◆ Text provided ◆
-- Opening Marker --

- Other names: Urethral stricture
- Specialty: Urology

= Meatal stenosis =

Stenosis of the opening of the urethra at the external meatus

Urethral meatal stenosis is a narrowing (stenosis) of the opening of the urethra at the external meatus /miːˈeɪtəs/, thus constricting the opening through which urine leaves the body from the urinary bladder.

==Symptoms and signs==
- Visible narrow opening at the meatus in boys
- Irritation, scarring or swelling of the meatus in boys
- Abnormal strength and direction of urinary stream
- Discomfort with urination (dysuria and frequency)
- Incontinence (day or night)
- Bleeding (hematuria) at end of urination
- Urinary tract infections - increased susceptibility due to stricture

==Causes==

The protection provided by the foreskin for the glans penis and meatus has been recognized since 1915. In the absence of the foreskin the meatus is exposed to mechanical and chemical irritation from ammoniacal diaper (nappy) that produces blister formation and ulceration of the urethral opening, which eventually gives rise to meatal stenosis (a narrowing of the opening). Meatal stenosis may also be caused by ischemia resulting from damage to the frenular artery during circumcision.

==Risk factors==

Frisch & Simonsen (2016) carried out a very large-scale study in Denmark, which compared the incidence of meatal stenosis in Muslim males (mostly circumcised) with the incidence of meatal stenosis in ethnic Danish males (mostly non-circumcised). The risk of meatal stenosis in circumcised males was found to be as much 3.7 times higher than in the non-circumcised males.

==Diagnosis==

In males, history and physical exam are used to make the diagnosis. In females, VCUG (voiding cystourethrogram) is usually diagnostic. Kidney function studies, urine flow rate, evidence of urinary tract blockage, and other physiological measurements should be taken into account when making a diagnosis, rather than just visual inspection. Other tests may include:
- Urine analysis
- Urine culture
- CBC, basic metabolic panel
- Renal and bladder ultrasound

==Prevention==

===In the newborn===

According to Frisch & Simonsen (2016), "the foreskin is protective against urinary stricture disease" (meatal stenosis). Frisch & Simonsen (2016) call for a "thorough reassessment of the burden of urethral troubles and other adverse outcomes after non-therapeutic circumcision of boys."

-- Closing Marker --

◆ Problem A ◆
List the additional tests for meatal stenosis that the text on meatal stenosis names beyond history, physical exam, and VCUG.
◆ Problem B ◆
According to the text on meatal stenosis, which test is usually diagnostic in females?
◆ Problem C ◆
Transcribe the text on meatal stenosis from "- Other names: Urethral" to "the urinary bladder.".

◆ Data section ◆
-- Opening Marker --

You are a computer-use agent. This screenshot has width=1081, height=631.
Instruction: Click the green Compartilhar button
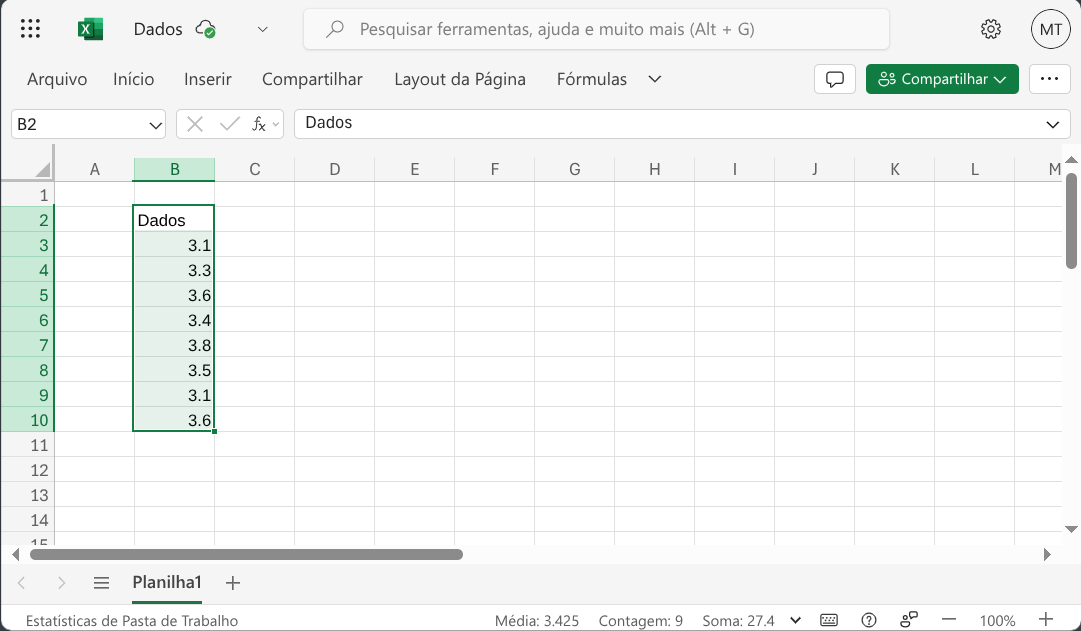point(942,79)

-- Closing Marker --

◆ Response A ◆
- Urine analysis
- Urine culture
- CBC, basic metabolic panel
- Renal and bladder ultrasound

◆ Response B ◆
VCUG (voiding cystourethrogram).

◆ Response C ◆
- Other names: Urethral stricture
- Specialty: Urology

= Meatal stenosis =

Stenosis of the opening of the urethra at the external meatus

Urethral meatal stenosis is a narrowing (stenosis) of the opening of the urethra at the external meatus /miːˈeɪtəs/, thus constricting the opening through which urine leaves the body from the urinary bladder.